= What this task involves =
Scale the records starting at the line that contains "the front view" and ending at the line that contains "point(317,206)", writing all those lines out again with the requests left unchanged. In the answers only, multiply each coordinate by 0.6 and round to a whole number, with halves rounded up.

= Data section =
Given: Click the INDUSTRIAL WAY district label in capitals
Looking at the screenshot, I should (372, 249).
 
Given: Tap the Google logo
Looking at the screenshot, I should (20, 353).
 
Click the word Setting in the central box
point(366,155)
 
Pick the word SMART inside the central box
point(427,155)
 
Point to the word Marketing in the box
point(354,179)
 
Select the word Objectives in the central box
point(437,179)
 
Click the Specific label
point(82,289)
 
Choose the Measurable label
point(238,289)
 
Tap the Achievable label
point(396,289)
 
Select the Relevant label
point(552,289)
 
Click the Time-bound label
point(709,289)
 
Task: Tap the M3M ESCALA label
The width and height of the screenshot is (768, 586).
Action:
---
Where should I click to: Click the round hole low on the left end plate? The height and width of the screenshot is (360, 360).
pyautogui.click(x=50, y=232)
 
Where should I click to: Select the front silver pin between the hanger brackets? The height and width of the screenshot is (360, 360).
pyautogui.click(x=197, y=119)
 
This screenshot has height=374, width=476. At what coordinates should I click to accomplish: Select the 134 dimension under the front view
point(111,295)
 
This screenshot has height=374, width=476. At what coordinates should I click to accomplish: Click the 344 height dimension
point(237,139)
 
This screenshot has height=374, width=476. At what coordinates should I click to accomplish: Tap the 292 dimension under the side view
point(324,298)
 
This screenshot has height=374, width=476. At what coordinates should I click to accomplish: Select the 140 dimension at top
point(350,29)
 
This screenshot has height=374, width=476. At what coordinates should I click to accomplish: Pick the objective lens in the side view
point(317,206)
* * *
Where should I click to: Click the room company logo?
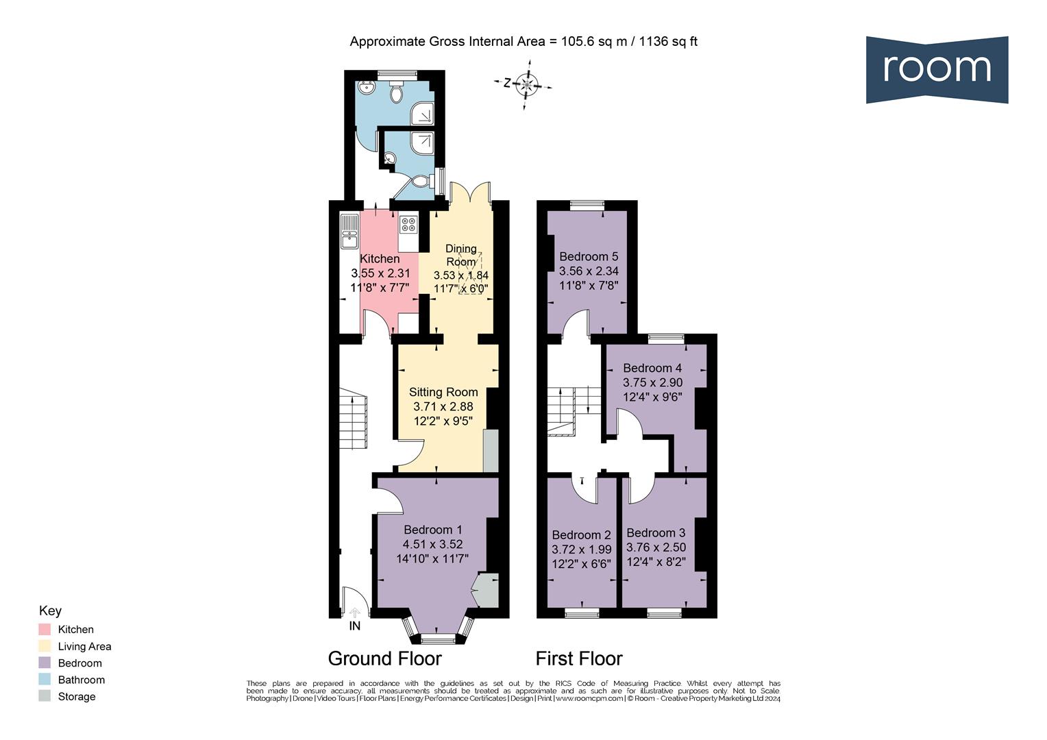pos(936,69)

= Full answer =
This screenshot has height=374, width=476. At what coordinates should I click to accomplish: Select the 134 dimension under the front view
point(67,177)
 
This screenshot has height=374, width=476. At what coordinates should I click to accomplish: Click the 344 height dimension
point(142,83)
 
This screenshot has height=374, width=476. At what coordinates should I click to accomplish: Tap the 292 dimension under the side view
point(194,179)
 
This screenshot has height=374, width=476. At what coordinates should I click to accomplish: Select the 140 dimension at top
point(210,17)
 
This screenshot has height=374, width=476. At what coordinates should I click to accomplish: Pick the objective lens in the side view
point(190,124)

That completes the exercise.